Here the job is to transcribe only the lines from the one containing "Image resolution: width=1200" through the last line below, exactly as written; please leave out pictures.

-- PROVIDED DATA follows --

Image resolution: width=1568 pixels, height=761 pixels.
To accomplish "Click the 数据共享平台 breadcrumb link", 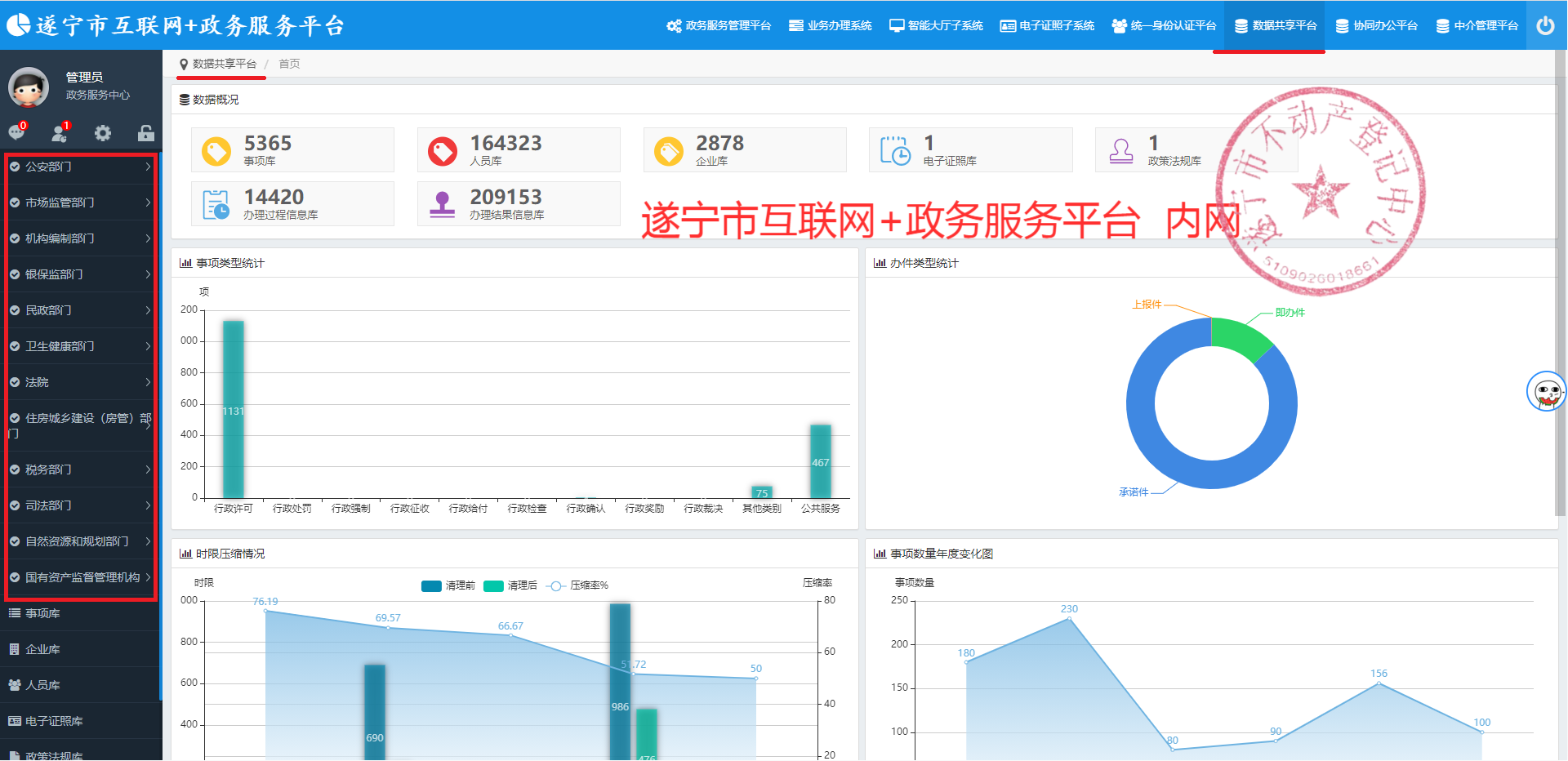I will 224,64.
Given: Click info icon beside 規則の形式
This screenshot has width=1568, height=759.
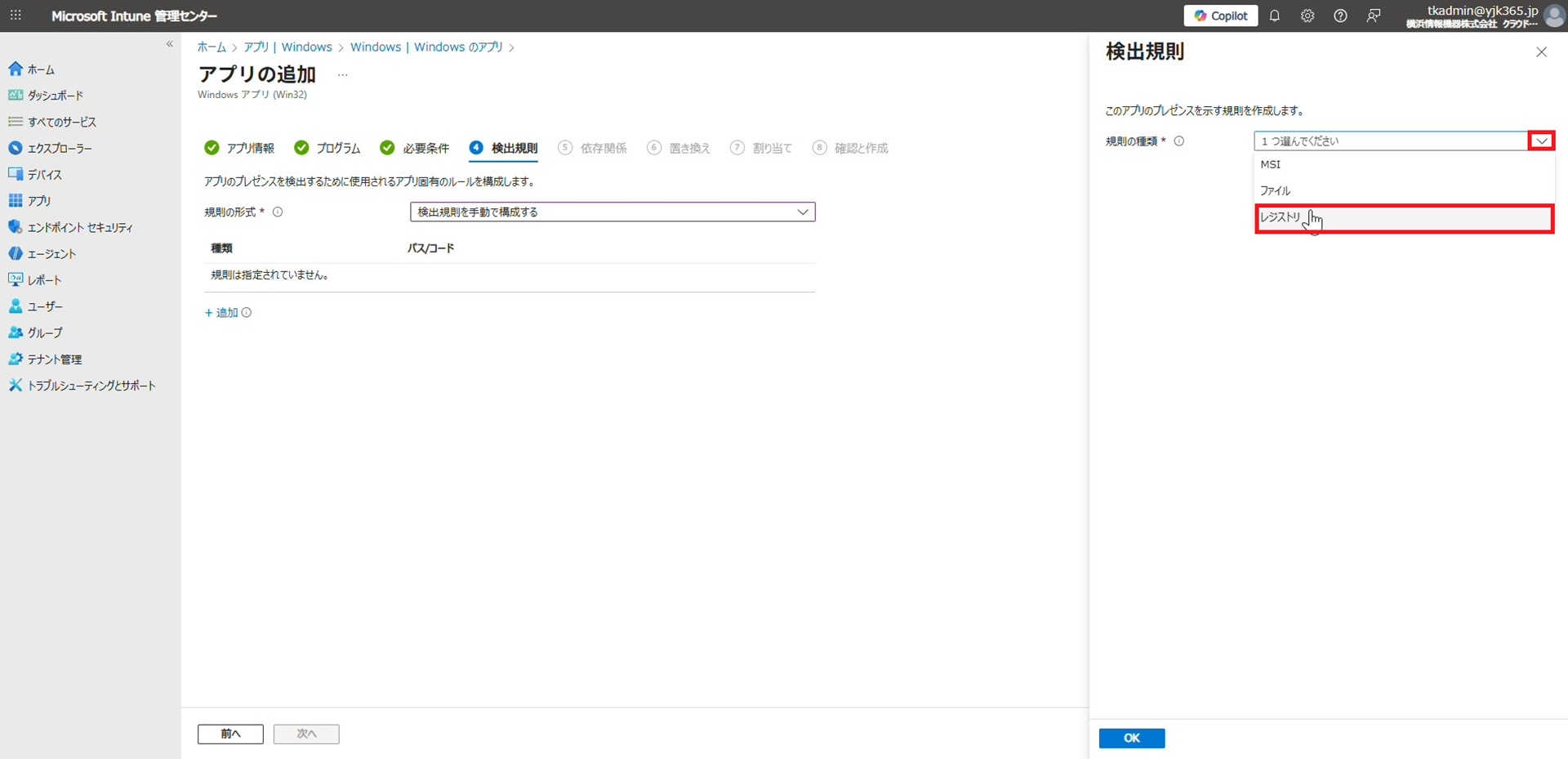Looking at the screenshot, I should click(278, 212).
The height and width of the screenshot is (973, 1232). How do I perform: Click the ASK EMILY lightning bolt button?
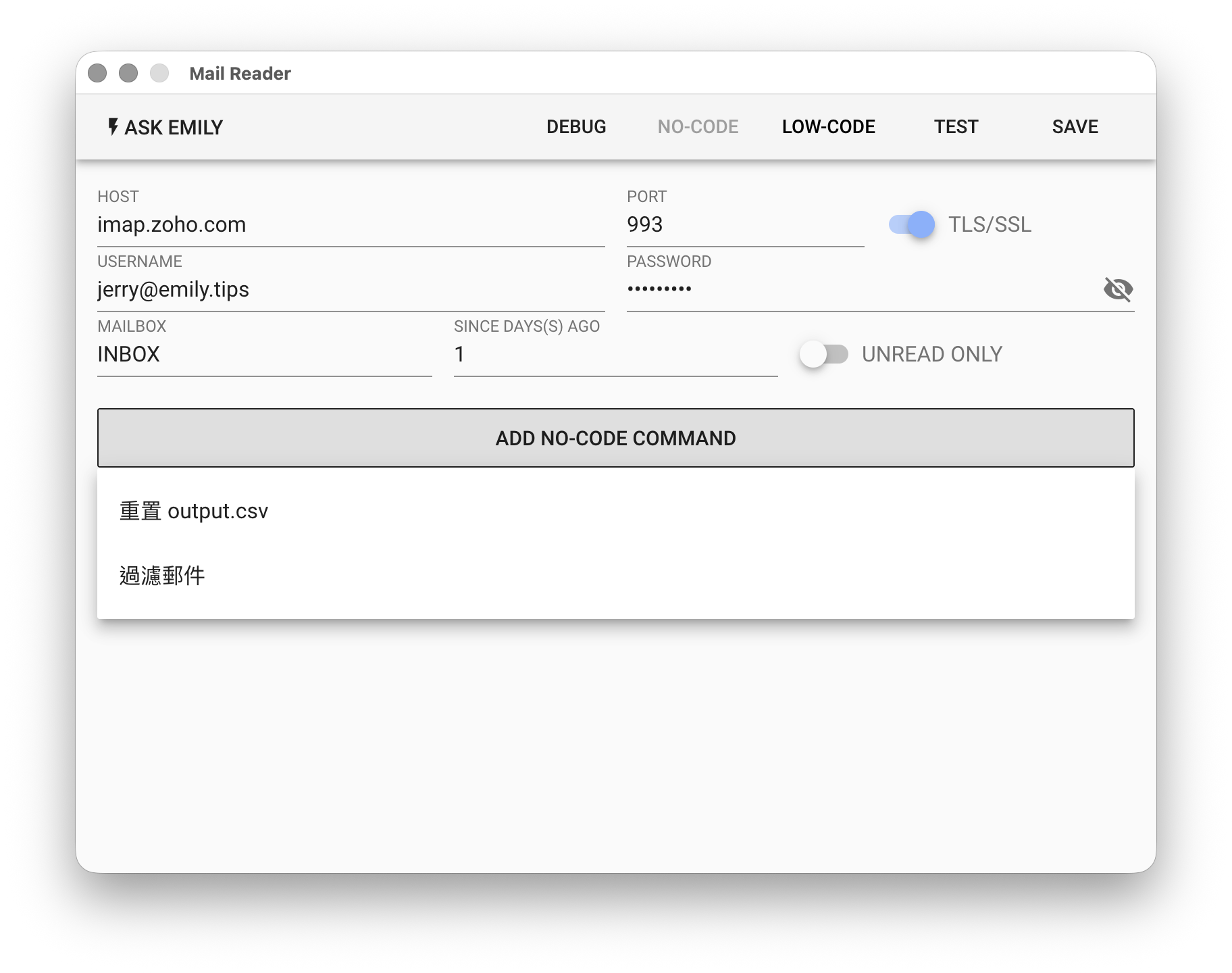[x=165, y=127]
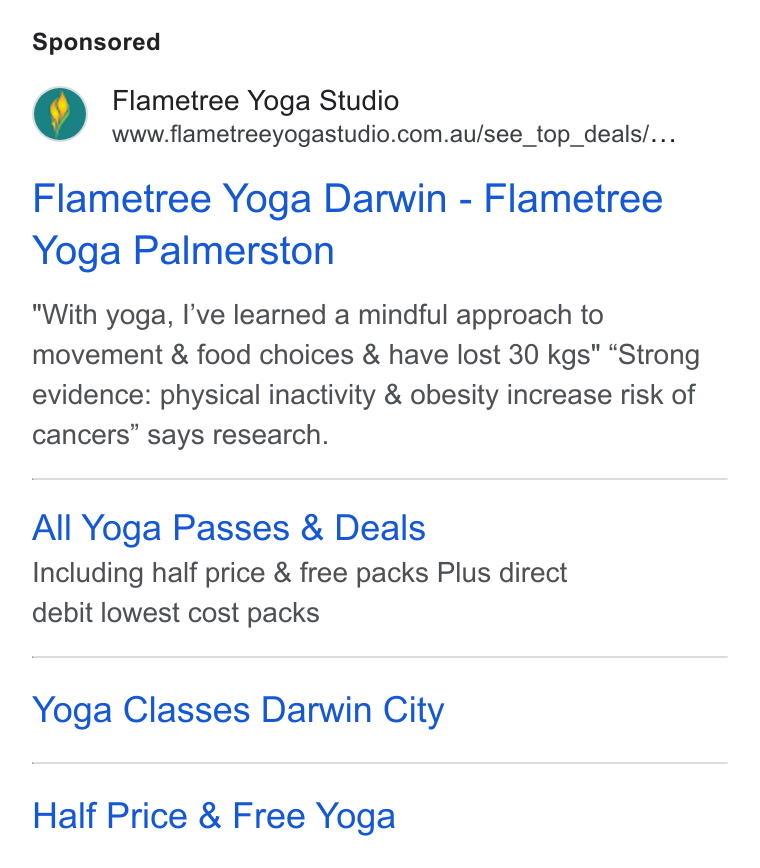Click the word 'Free' in Half Price sitelink
The image size is (760, 868).
[x=269, y=816]
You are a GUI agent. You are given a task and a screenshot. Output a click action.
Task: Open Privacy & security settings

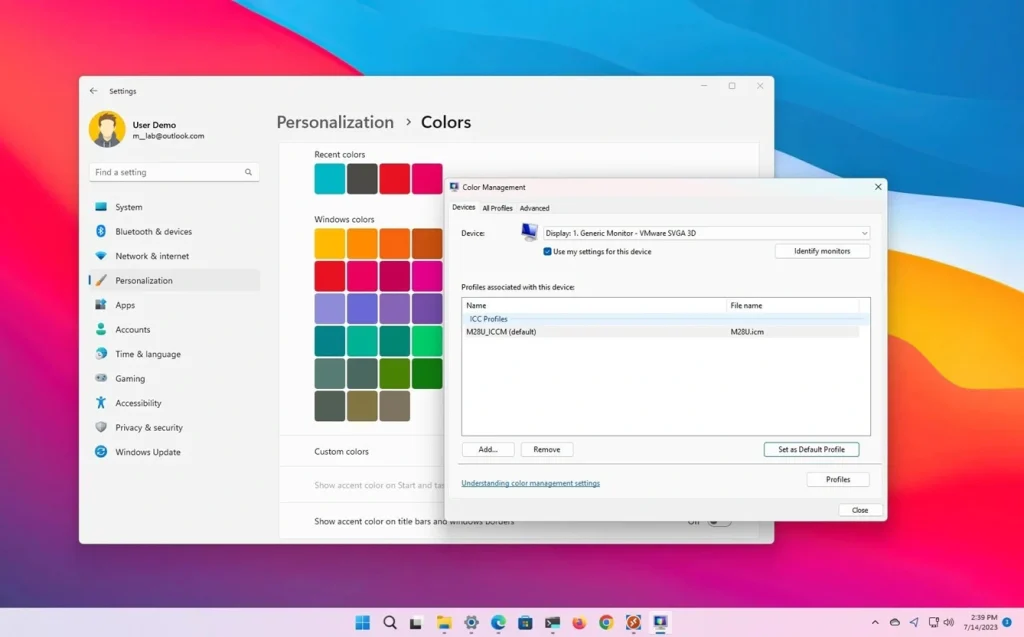pos(152,427)
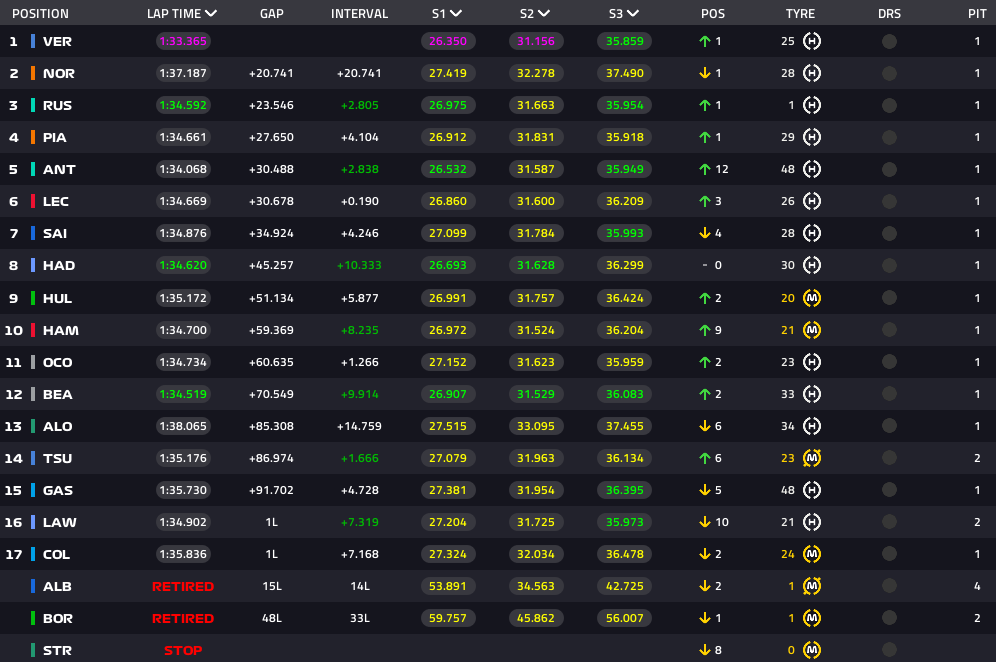Viewport: 996px width, 662px height.
Task: Click the medium tyre icon for TSU
Action: click(812, 458)
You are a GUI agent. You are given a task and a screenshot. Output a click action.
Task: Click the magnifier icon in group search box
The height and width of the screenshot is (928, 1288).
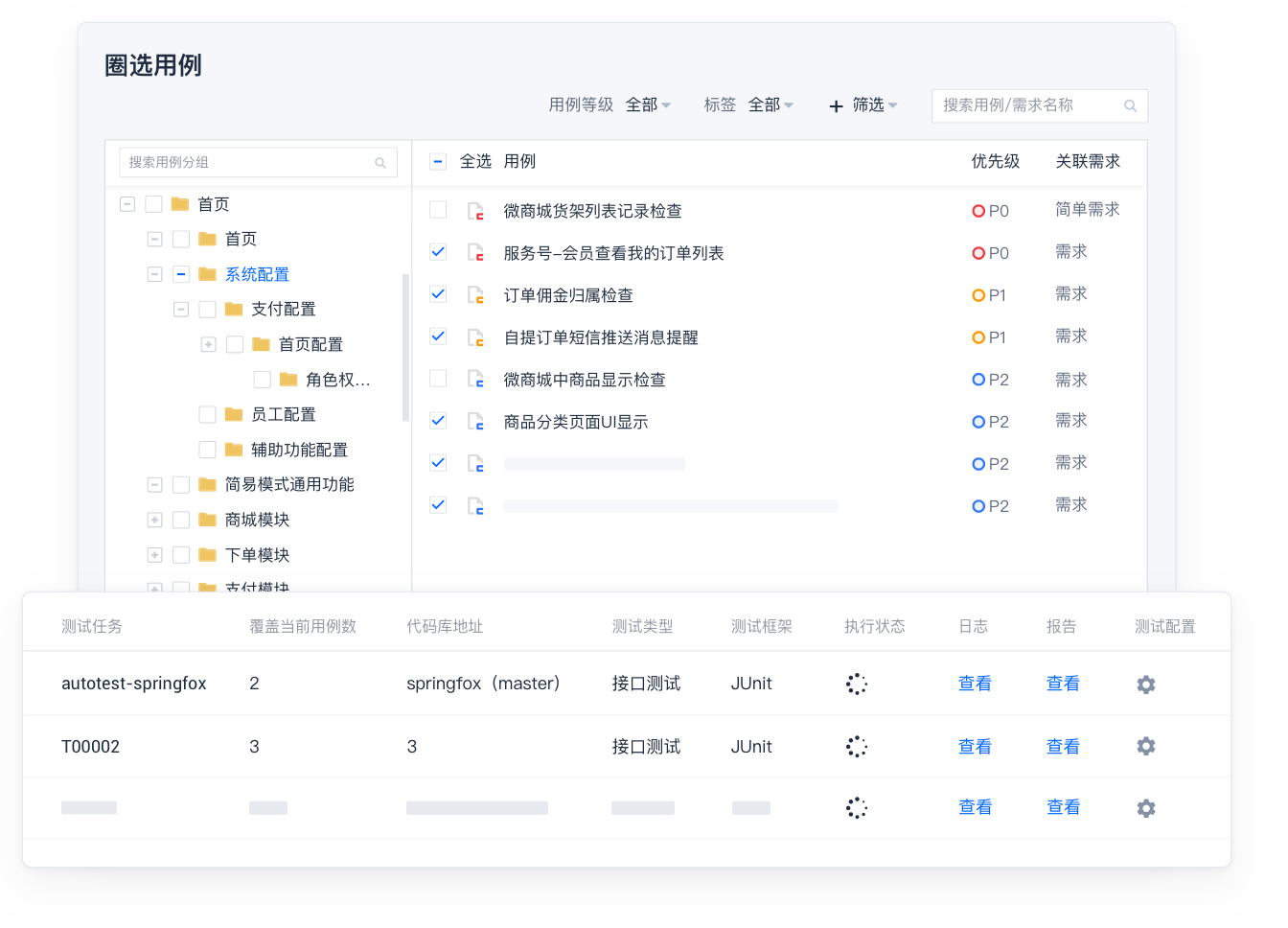(x=380, y=163)
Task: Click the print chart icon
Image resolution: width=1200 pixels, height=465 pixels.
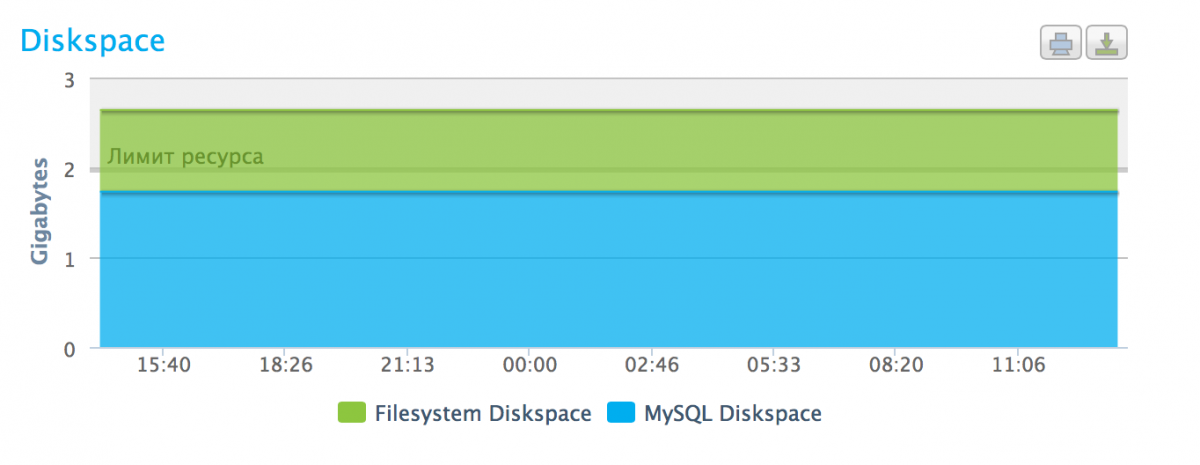Action: (x=1061, y=43)
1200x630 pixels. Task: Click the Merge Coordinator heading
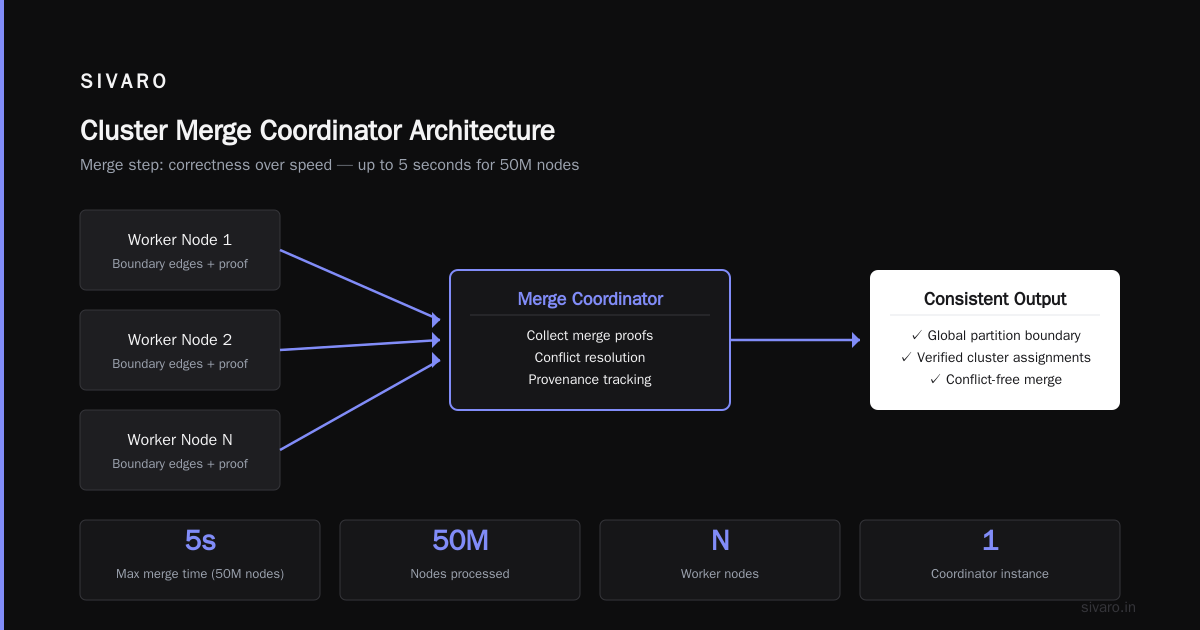click(x=590, y=299)
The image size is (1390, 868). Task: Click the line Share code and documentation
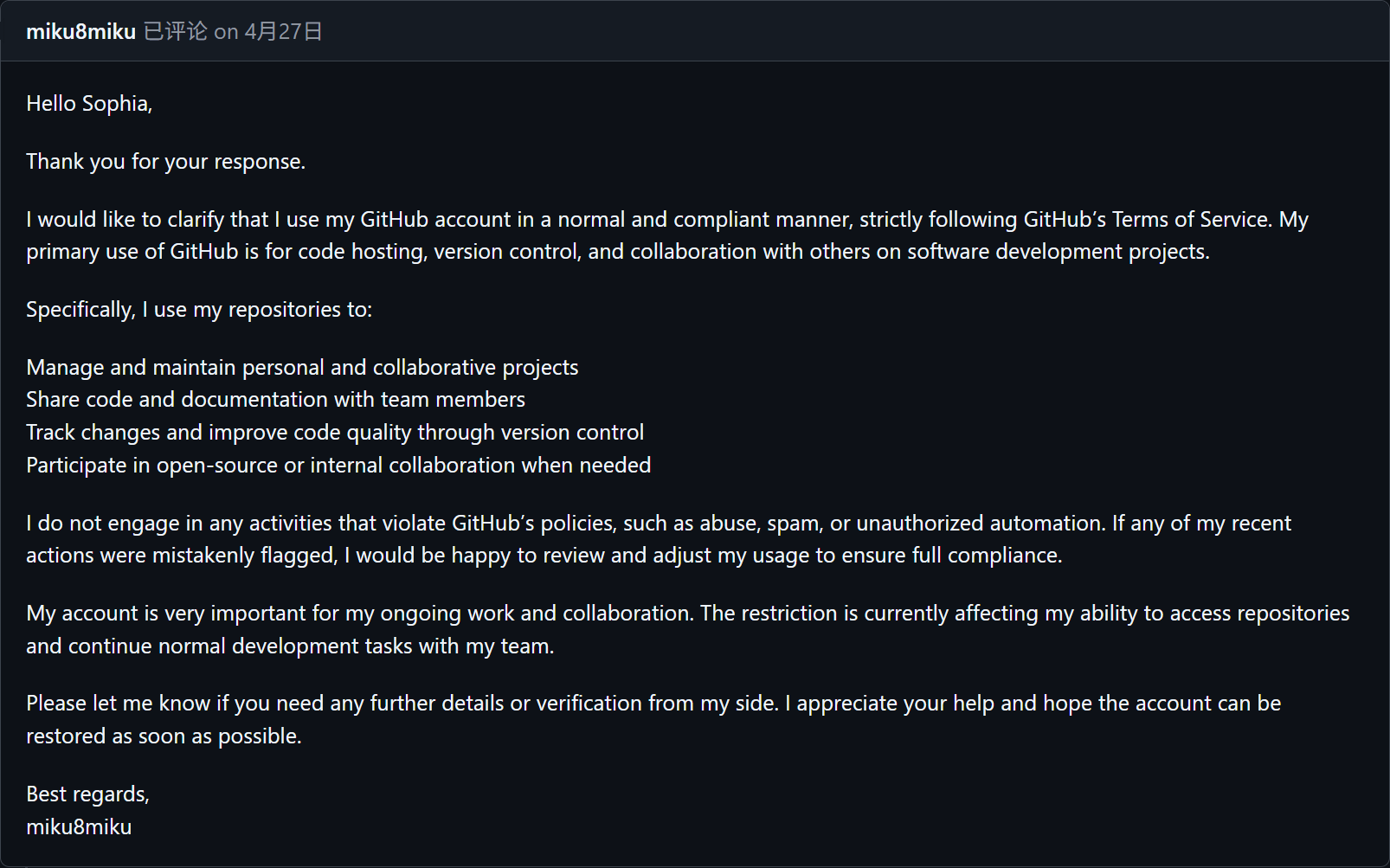(275, 400)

-- PROVIDED DATA concluded --

SOLUTION
Image resolution: width=1200 pixels, height=465 pixels.
Action: (x=1061, y=43)
1200x630 pixels. Task: Click the Merge Coordinator heading
click(x=590, y=299)
The image size is (1390, 868). Task: Click the line Share code and documentation
(275, 400)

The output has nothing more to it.